# Action item
If a line in the entries below holds the string "décembre", copy it.
______
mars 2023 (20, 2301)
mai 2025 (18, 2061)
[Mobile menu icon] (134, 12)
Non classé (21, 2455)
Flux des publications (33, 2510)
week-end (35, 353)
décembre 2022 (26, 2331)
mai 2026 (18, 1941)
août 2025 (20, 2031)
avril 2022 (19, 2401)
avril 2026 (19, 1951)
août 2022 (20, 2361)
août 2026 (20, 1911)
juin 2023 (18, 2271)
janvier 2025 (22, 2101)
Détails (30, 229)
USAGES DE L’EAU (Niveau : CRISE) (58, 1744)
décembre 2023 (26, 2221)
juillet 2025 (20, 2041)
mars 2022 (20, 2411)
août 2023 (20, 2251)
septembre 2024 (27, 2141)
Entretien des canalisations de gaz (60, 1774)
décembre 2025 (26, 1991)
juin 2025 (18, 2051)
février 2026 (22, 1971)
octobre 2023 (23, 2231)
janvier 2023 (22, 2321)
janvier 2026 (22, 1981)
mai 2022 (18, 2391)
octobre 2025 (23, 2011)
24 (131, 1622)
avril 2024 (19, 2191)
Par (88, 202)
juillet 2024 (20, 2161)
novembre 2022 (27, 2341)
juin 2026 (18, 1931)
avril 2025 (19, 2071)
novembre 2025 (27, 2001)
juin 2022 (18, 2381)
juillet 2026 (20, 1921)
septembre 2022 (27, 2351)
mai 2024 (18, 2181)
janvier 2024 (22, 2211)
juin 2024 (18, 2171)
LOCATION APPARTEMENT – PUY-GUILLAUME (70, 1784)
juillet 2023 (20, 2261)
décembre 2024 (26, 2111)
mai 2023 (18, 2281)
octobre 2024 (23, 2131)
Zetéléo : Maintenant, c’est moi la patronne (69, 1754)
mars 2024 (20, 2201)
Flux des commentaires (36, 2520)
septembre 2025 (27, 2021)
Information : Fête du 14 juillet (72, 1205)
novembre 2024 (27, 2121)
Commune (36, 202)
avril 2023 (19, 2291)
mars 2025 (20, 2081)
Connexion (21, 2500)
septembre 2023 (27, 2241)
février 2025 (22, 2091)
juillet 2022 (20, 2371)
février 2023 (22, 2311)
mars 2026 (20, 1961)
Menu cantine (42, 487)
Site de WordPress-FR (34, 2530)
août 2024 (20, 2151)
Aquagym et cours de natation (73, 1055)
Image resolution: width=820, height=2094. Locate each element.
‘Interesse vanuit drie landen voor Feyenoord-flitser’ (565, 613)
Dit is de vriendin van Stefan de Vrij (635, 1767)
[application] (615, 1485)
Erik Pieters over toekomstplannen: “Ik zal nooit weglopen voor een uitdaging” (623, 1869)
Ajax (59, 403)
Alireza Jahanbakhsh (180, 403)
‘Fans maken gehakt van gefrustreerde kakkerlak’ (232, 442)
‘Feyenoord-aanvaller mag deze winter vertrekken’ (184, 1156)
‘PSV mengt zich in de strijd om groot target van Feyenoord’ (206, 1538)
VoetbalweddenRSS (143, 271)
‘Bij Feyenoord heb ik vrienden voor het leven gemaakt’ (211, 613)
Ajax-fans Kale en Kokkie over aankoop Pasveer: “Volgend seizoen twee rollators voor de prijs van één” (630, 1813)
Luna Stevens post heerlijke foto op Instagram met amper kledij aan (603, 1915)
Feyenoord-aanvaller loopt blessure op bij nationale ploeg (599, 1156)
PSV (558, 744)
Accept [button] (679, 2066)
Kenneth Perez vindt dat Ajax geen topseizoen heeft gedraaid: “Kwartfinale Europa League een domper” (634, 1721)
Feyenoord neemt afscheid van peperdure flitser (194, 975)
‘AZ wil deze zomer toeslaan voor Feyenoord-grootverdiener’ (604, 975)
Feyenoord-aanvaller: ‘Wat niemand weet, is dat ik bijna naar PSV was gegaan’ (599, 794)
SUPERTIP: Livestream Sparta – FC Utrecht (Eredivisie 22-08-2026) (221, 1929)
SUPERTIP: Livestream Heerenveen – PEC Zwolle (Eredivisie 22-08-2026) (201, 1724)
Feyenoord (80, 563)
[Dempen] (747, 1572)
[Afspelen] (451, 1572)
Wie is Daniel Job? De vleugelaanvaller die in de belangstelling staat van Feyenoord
______
# Exercise solution
décembre 2022 (26, 2331)
décembre 2023 (26, 2221)
décembre 2025 (26, 1991)
décembre 2024 (26, 2111)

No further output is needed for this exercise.